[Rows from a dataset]
● ● ● ● ● ● ●
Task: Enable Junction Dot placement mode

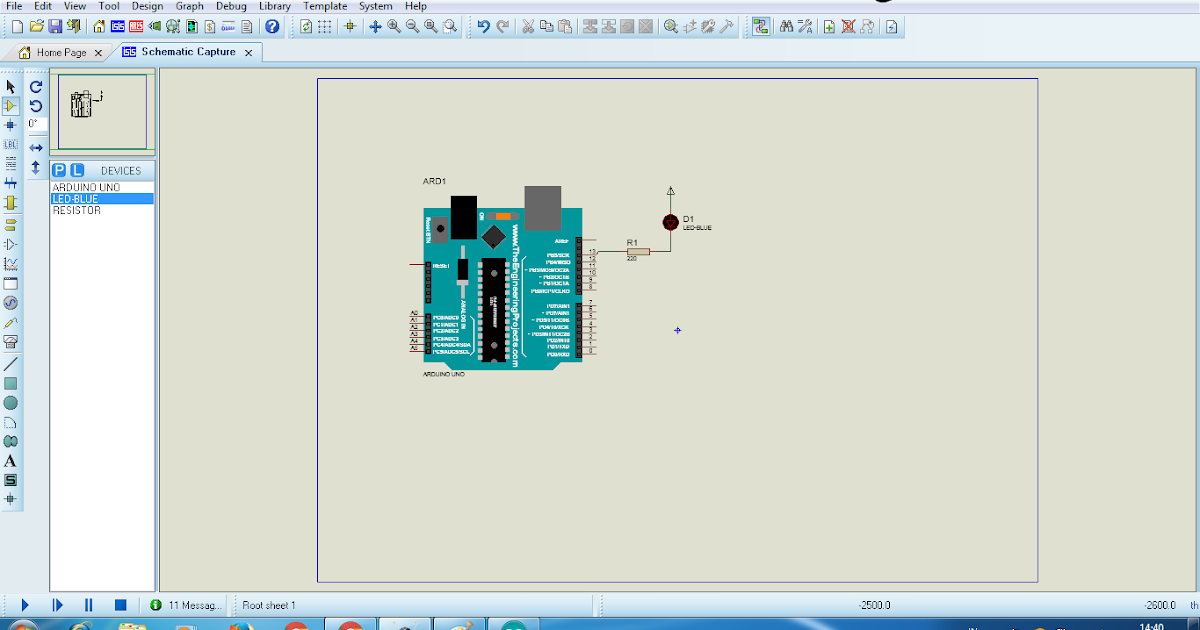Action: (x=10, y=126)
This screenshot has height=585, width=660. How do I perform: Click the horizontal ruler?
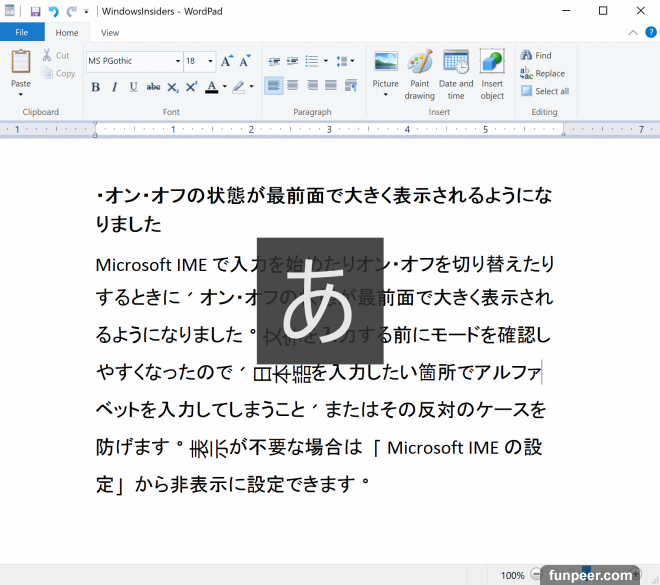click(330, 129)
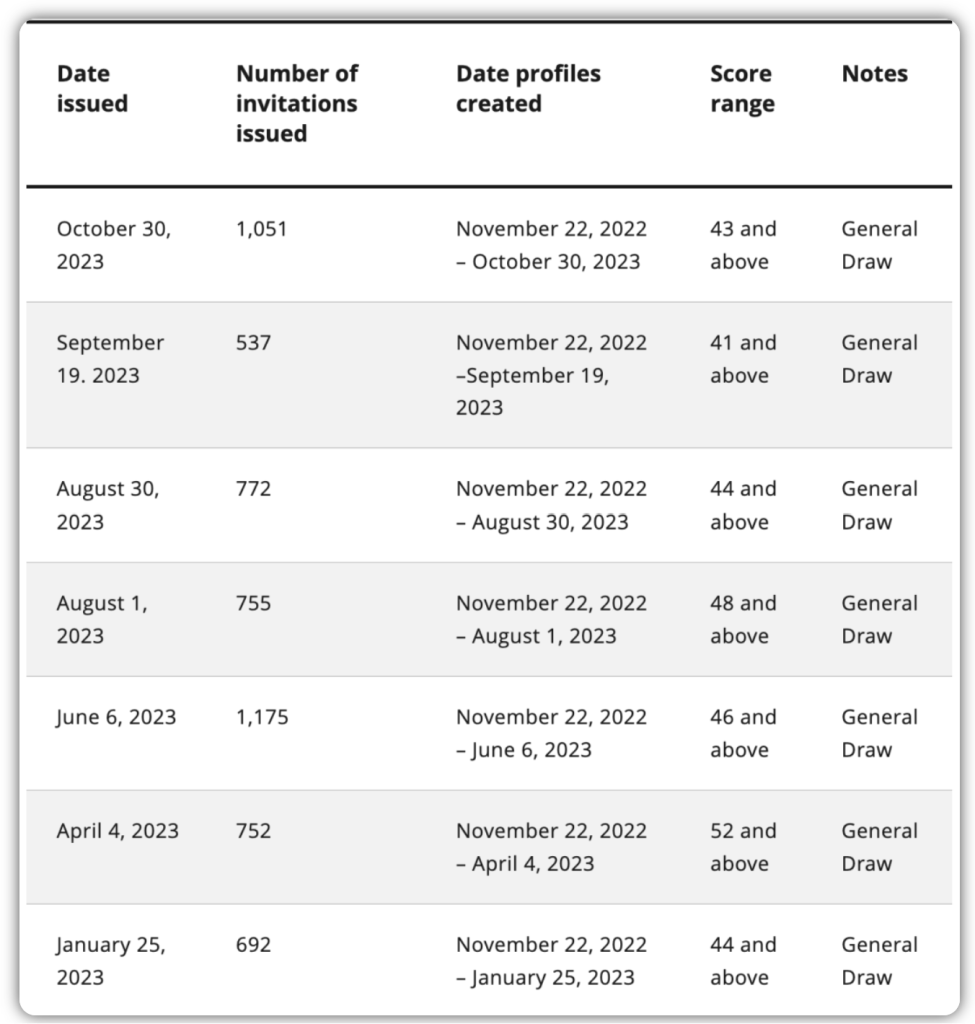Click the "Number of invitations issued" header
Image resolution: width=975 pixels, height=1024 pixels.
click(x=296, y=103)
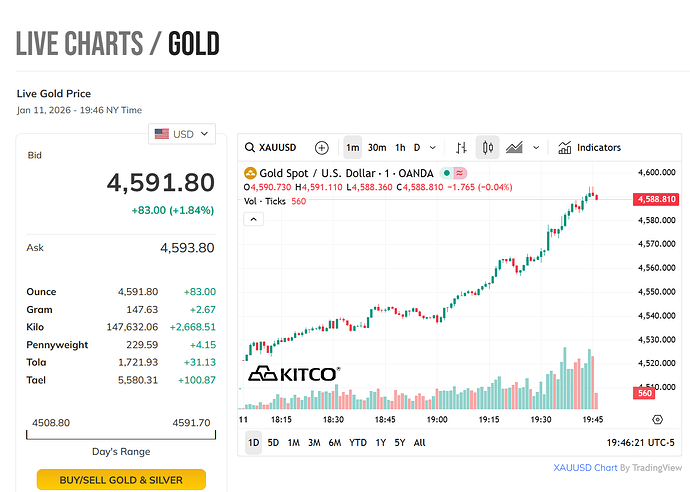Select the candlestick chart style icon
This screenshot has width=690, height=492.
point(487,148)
● ● ● ● ● ● ●
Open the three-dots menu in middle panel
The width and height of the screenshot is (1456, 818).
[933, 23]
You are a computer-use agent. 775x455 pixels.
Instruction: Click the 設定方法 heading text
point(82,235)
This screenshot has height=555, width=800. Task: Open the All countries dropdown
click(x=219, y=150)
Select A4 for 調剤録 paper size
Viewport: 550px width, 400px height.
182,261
● ● ● ● ● ● ●
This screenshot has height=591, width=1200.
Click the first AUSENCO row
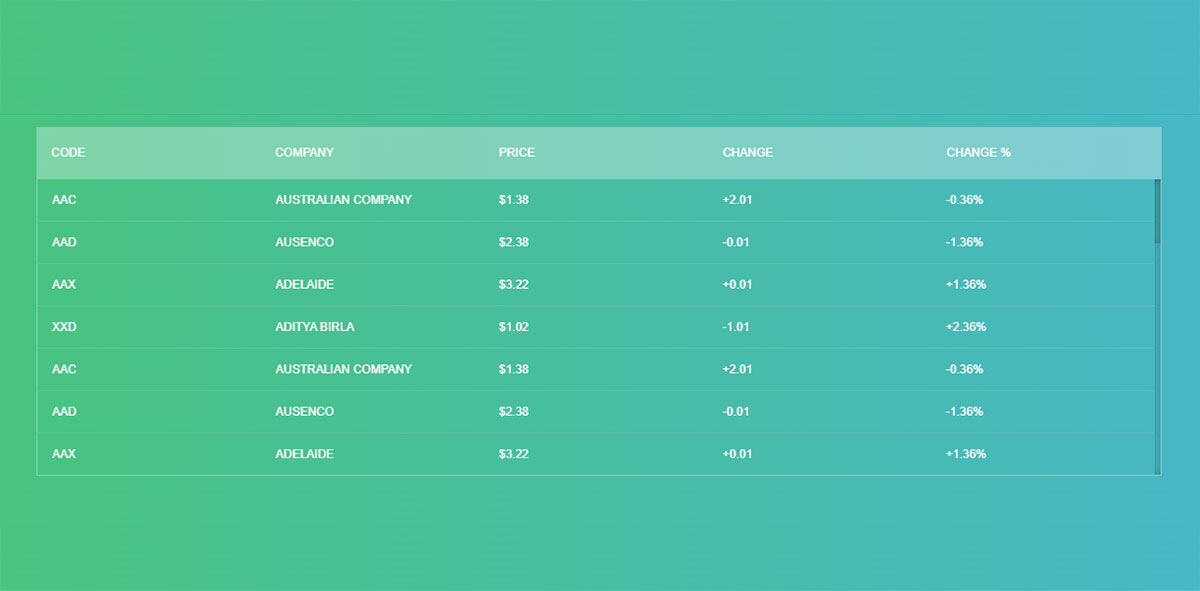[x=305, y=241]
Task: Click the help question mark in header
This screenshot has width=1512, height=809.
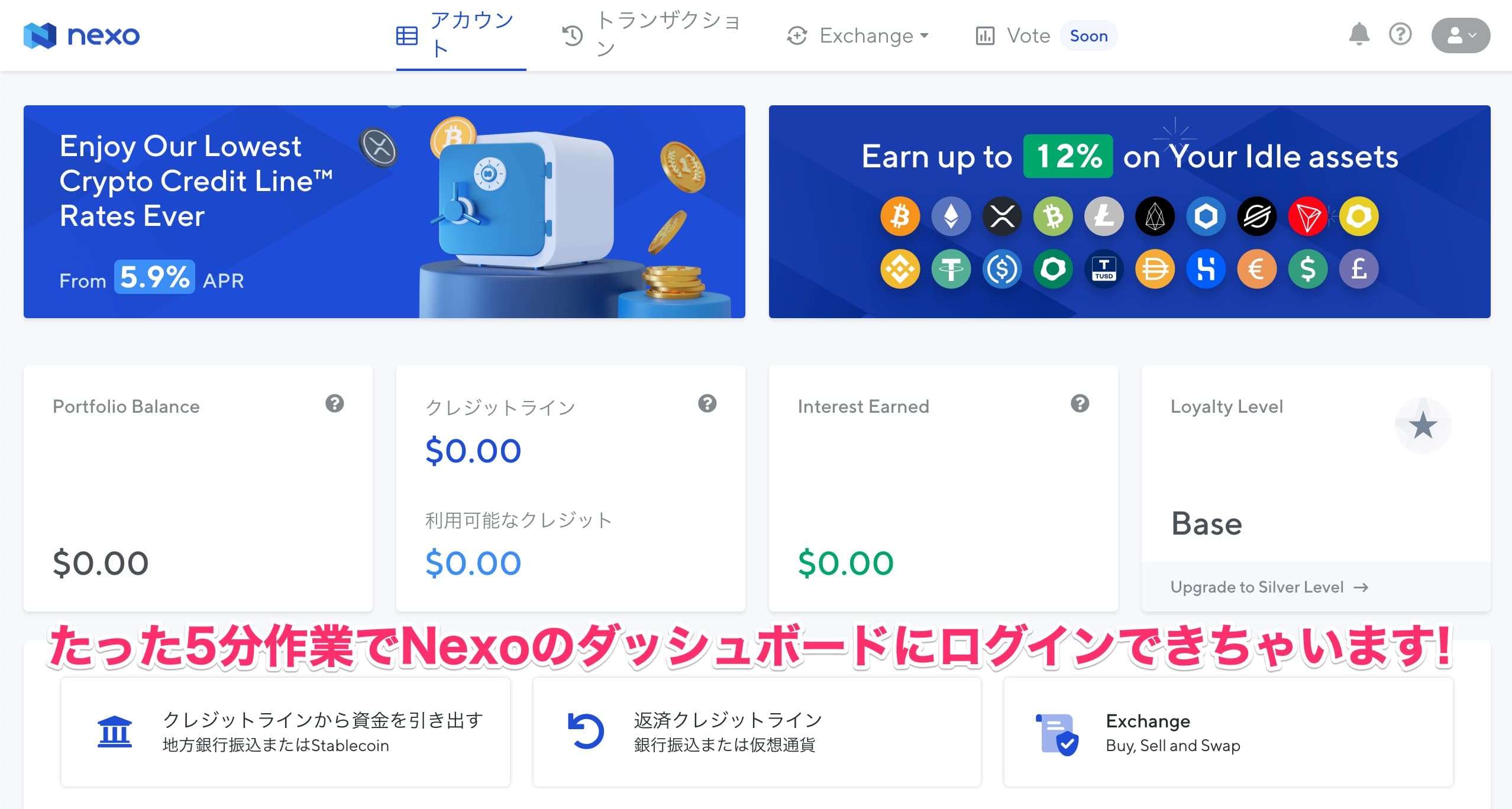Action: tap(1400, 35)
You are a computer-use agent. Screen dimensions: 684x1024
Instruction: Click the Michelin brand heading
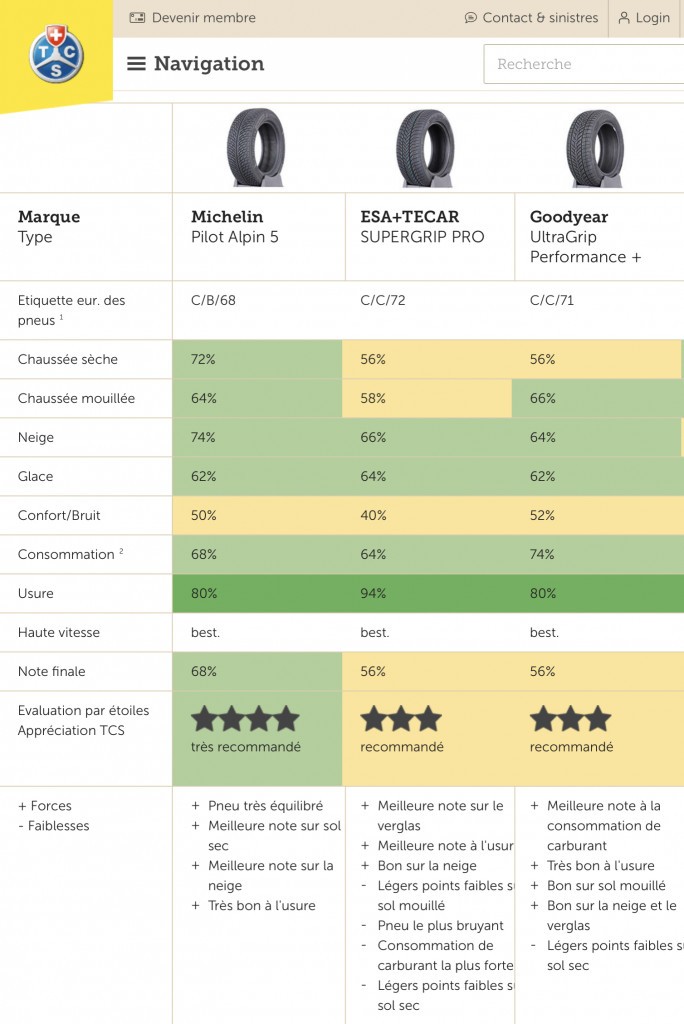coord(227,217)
● ● ● ● ● ● ●
• [GIVEN TASK]: Output the lines from the one containing "Task: Enable Junction Dot placement mode" through the one containing "point(487,148)", both included, copying them exactly and omitting the pictures.

• [TASK SOLUTION]:
Task: Enable Junction Dot placement mode

Action: (x=10, y=126)
This screenshot has height=585, width=660. How do I perform: Click the horizontal ruler?
click(330, 129)
Click the "Number of invitations issued" header
Image resolution: width=975 pixels, height=1024 pixels.
click(x=296, y=103)
Select the candlestick chart style icon
This screenshot has width=690, height=492.
point(487,148)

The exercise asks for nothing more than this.